Invest in farmland

Agricultural entrepreneurs traditionally possess land and they know that land is a solid investment. We all know the stories about land being for sale and increasing its value over time. However, land was not very in demand with private nor with institutional investors. It was an unknown field and “unknown, unloved”. Since the economic crisis of 2008 this has been changed.  

Until some years ago, farmland did not have any noticeable position in the investment portfolio of the major part of most institutional investment agencies. However, due to factors such as stability, a lacking relation with other asset classes and demonstrated fixed returns, the interest of this group of investors is growing enormously on a global scale.

 

 

 

Most of the farmland in the world is owned by private individuals. However, since the last 5 years pension funds have invested considerably in farmland (contrary to before) and they will again double their investments in farmland during the next 2 years, according to a recent research of Barclays Capital.

This means that the growth of investments in the area of specialized and main stream pension funds continues.

All institutional investors were seriously hit by the recent financial crisis, especially in the Western Countries. As a result, they are searching for safe, long term participations.  

For them, farmland is very attractive. They regard farmland as what they call good ‘fundamentals’’; a clear economic pattern of supply and demand, depending on the one side on an increasing world population which needs to be fed and on the other side on limited or finite production factors. 

These fund managers can find relatively low priced land in various locations in the world, such as Australia, Soudan, Uruguay, the Balkan, Russia, Zambia or Brazil.

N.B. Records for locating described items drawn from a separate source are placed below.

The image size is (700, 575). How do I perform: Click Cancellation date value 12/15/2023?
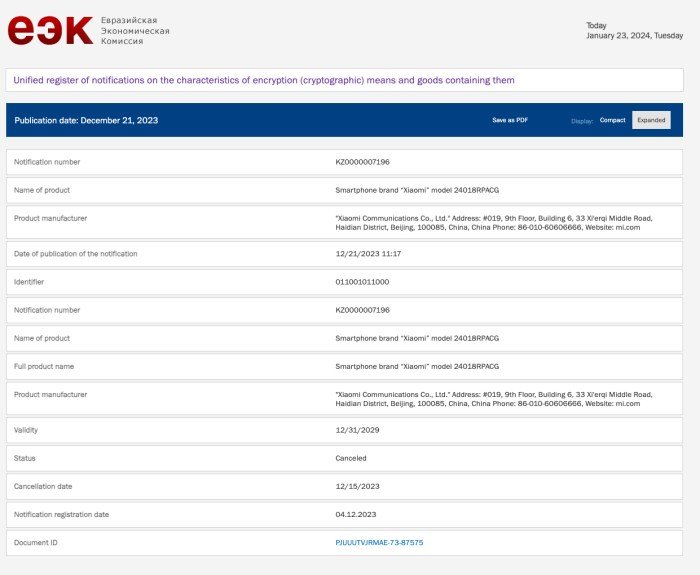tap(357, 486)
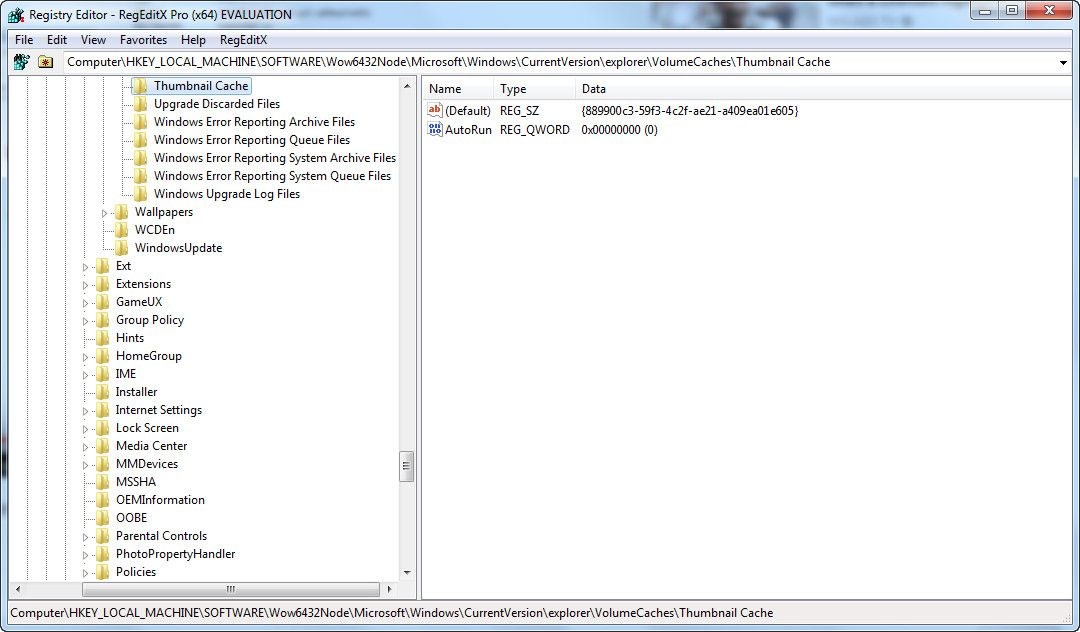The image size is (1080, 632).
Task: Open the address bar dropdown arrow
Action: point(1064,61)
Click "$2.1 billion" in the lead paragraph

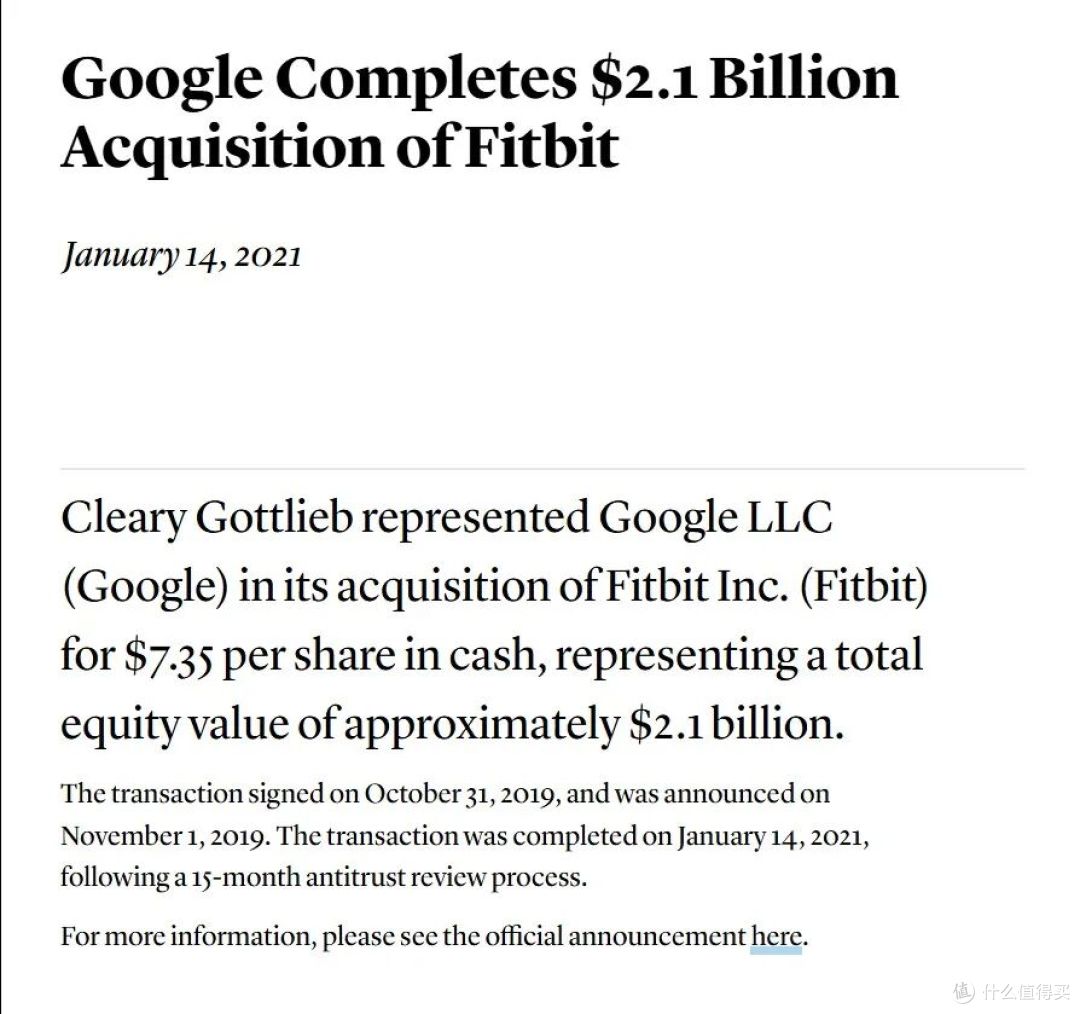pos(736,724)
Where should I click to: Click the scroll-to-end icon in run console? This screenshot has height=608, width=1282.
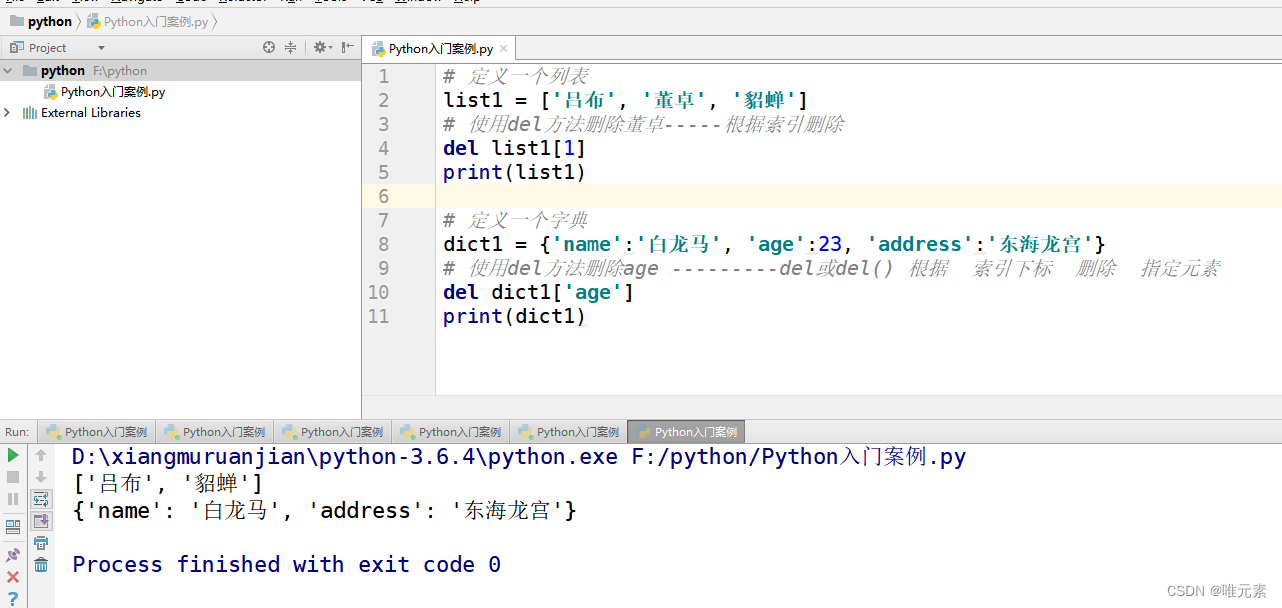click(x=40, y=521)
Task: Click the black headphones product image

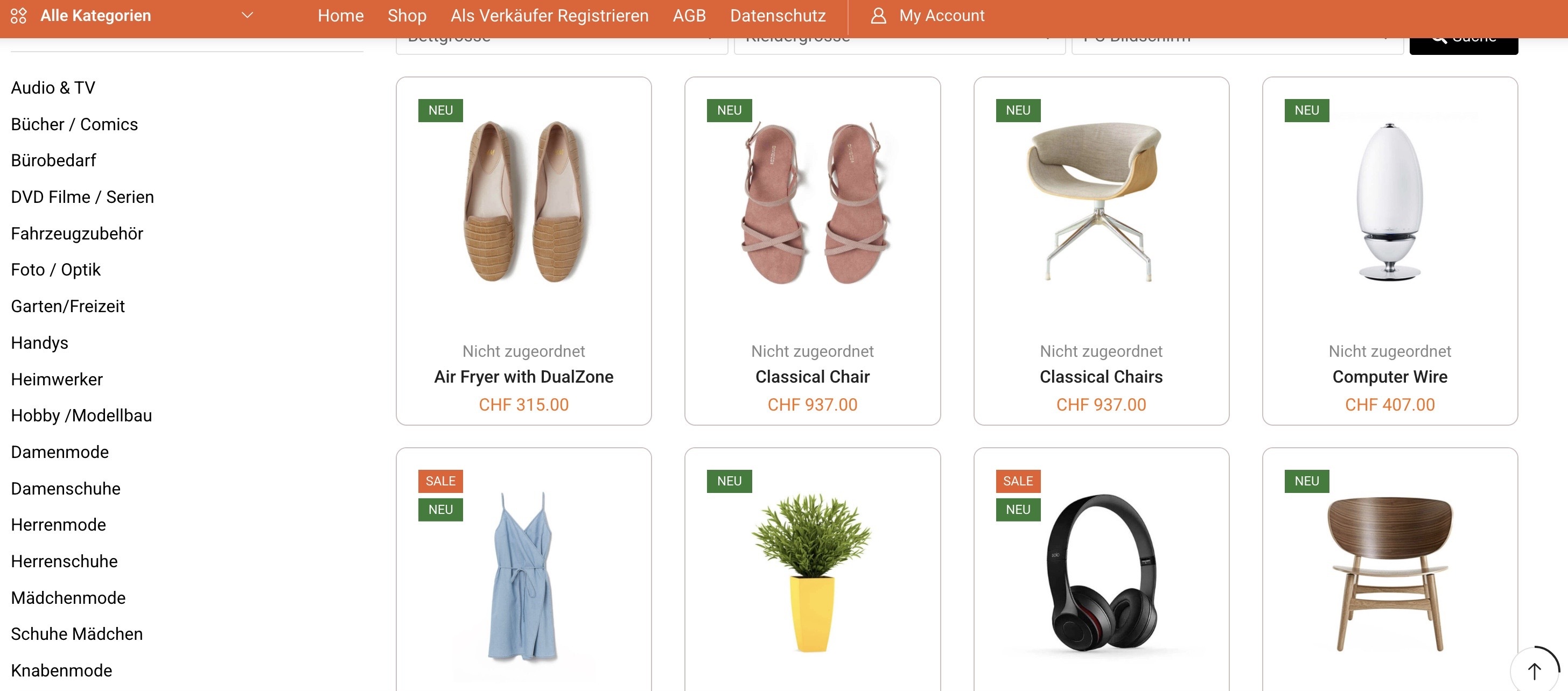Action: [x=1101, y=573]
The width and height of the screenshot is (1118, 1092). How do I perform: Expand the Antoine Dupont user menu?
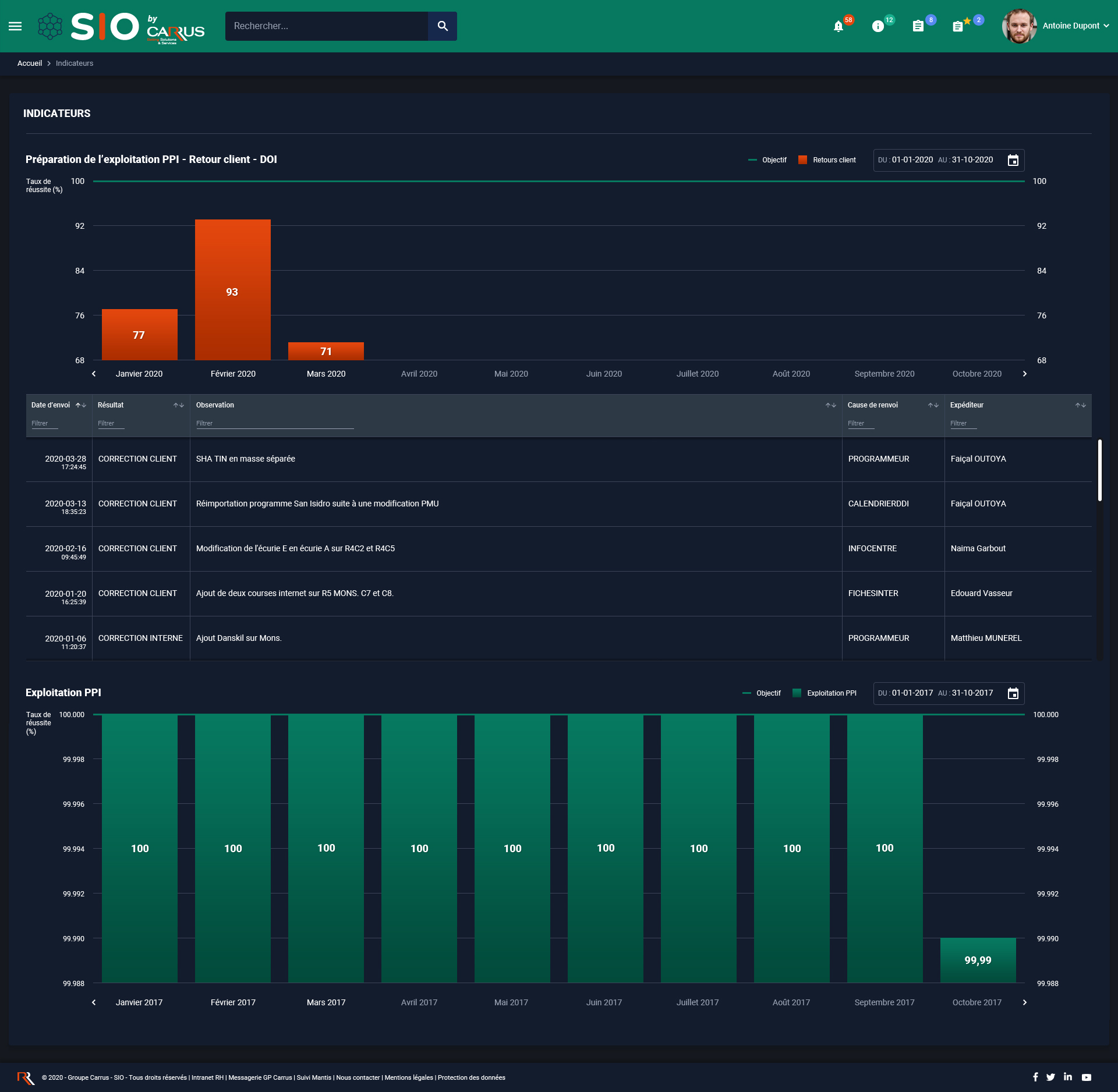(1075, 26)
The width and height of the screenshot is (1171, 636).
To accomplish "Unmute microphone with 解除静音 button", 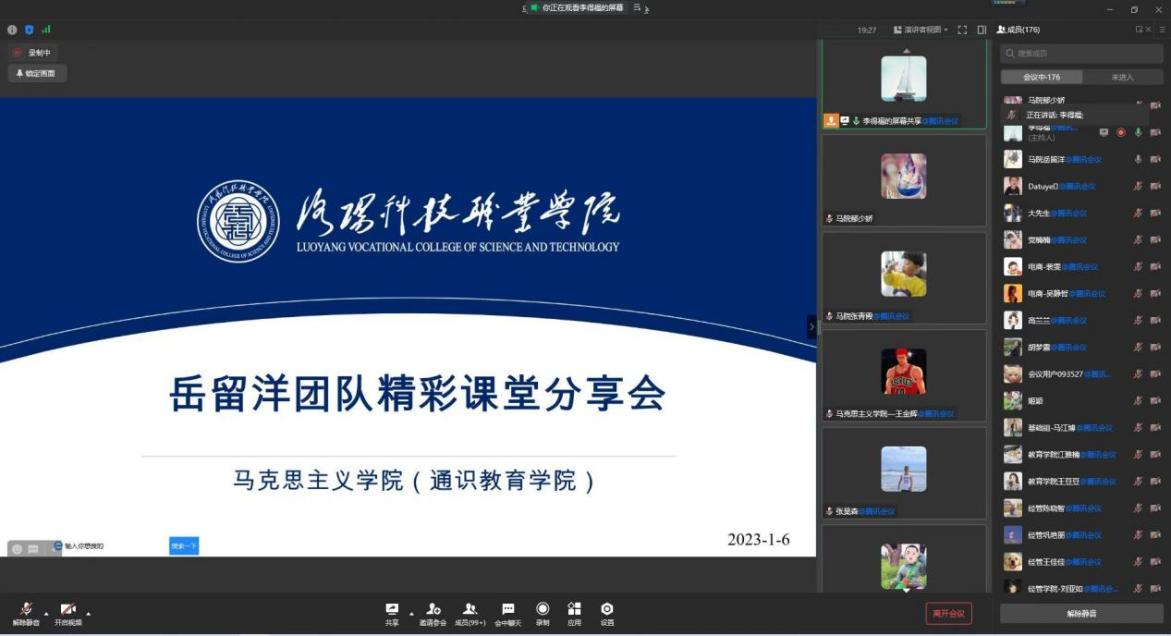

Farmland is becoming increasingly scarce

As stated before, the areal of farmland available for human food crops decreases due to urbanisation, climate change, political or economic instability and the increasing cultivation of bio fuel crops. 

 

 

Conversely, the global population is increasing drastically and therefore the demand for more farmland and raw materials for food increases accordingly. The result of this is that the value of farmland increases and the sector focuses increasingly on more intensive, modern agricultural techniques.